Do not correlate your productivity with the number of hours you spend trying to solve a problem. The less effort you need to achieve your goals, the less stressful your day will be, and the more time and motivation you will have to invest in further reducing cognitive load.
- Deliberate practice
- Domain-driven design
- Ubiquitous language
- Continuous discovery
- Continuous learning
- Pair or ensemble programming
- Architectural decision records
- Concerns review
- Development Experience
- Pomodoro Technique
- Eliminate Toil
- 🏋️♀️ Strive for awesomeness
- 🤜 🤛 Best as a team
- Do I spend time retrying the same tests again and again due to flakiness?
- Does your code use terminology and naming that's different from how the commercial team's customers name things?
- Am I spending too much time on manual, repetitive tasks?
- Do I refrain from deliberate practice or attending training courses because I have too much work?
- Do the same errors or challenges reappear without resolution?
“Software development is more valuable when it earns money sooner and spends money later. Incremental design explicitly defers design investment until the last responsible moment in an effort to spend money later” — Kent Beck
When designing solutions, it is important to consider that software incurs a fundamental cost and can be seen as a liability. Therefore, it is essential to make cost-effective decisions. Deferring commitment is crucial. By maintaining flexibility and making reversible decisions, we can navigate the uncertain terrain of software development more efficiently.
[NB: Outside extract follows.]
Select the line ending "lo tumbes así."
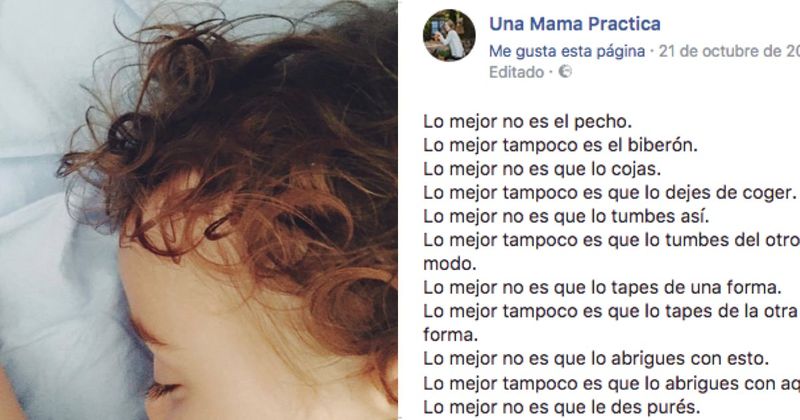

Often, we try to improve our software by adding more code. However, removing unnecessary or redundant code can be even more beneficial. Eliminating unnecessary code can enhance the efficiency, understandability, and maintainability of our software. Use each refactoring opportunity to reduce unnecessary complexity.
- Defer commitment
- Refactoring
- Simply design
- Via negativa
- SOLID
- DDD
- Systems Thinking
- 🏋️♀️ Strive for awesomeness
- ✅ Do what I say I will do in the right way
- Do you write complex code before validating that your hypotheses are correct?
- Have you removed the source code of discarded iterations?
- Have you introduced new technologies or practices that do not solve real problems?
- Stakeholder communication revolves around deliverables instead of business goals.
- Did you start implementing a solution without understanding its level of availability needs and cost impact?
“If courage alone is dangerous, in concert with the other values it is powerful. The courage to speak truths, pleasant or unpleasant, fosters communication and trust. The courage to discard failing solutions and seek new ones encourages simplicity. The courage to seek real, concrete answers creates feedback.” — Kent Beck
Courage is the effort to achieve or persevere in applying the rest of the principles, even when it means contradicting the opinions of others. It means investing time in something that may not have an immediate outcome, but aligns with our principles.
Courage is not just about heroic acts in epic situations. The other principles should help us minimize the number of dramatic situations.
However, courage without respect can be dangerous. We need to make an effort to understand the needs of everyone.
To act with courage and respect, we must create an environment of psychological safety. This involves fostering open and confident communication, where all voices are heard and taken into account. It also means encouraging asking questions and discussing mistakes.
- Non-violent communication
- Retrospectives
- Blameless postmortems
- 👂 Everyone's voice is valued
- ✋ Take ownership
- ✅ Do what I say I will do in the right way
- 🪟 Strive for a culture of transparency
- You haven't proposed a refactoring that will enable your team to work safely.
- You've criticized other team members' proposals or requests without trying to understand their needs.
- You take too many risks that create situations that require heroic attitudes.
- You act defensively when someone points out that an attitude or implementation is not aligned with our principles.
- Team members seem afraid to share their opinions or give honest feedback.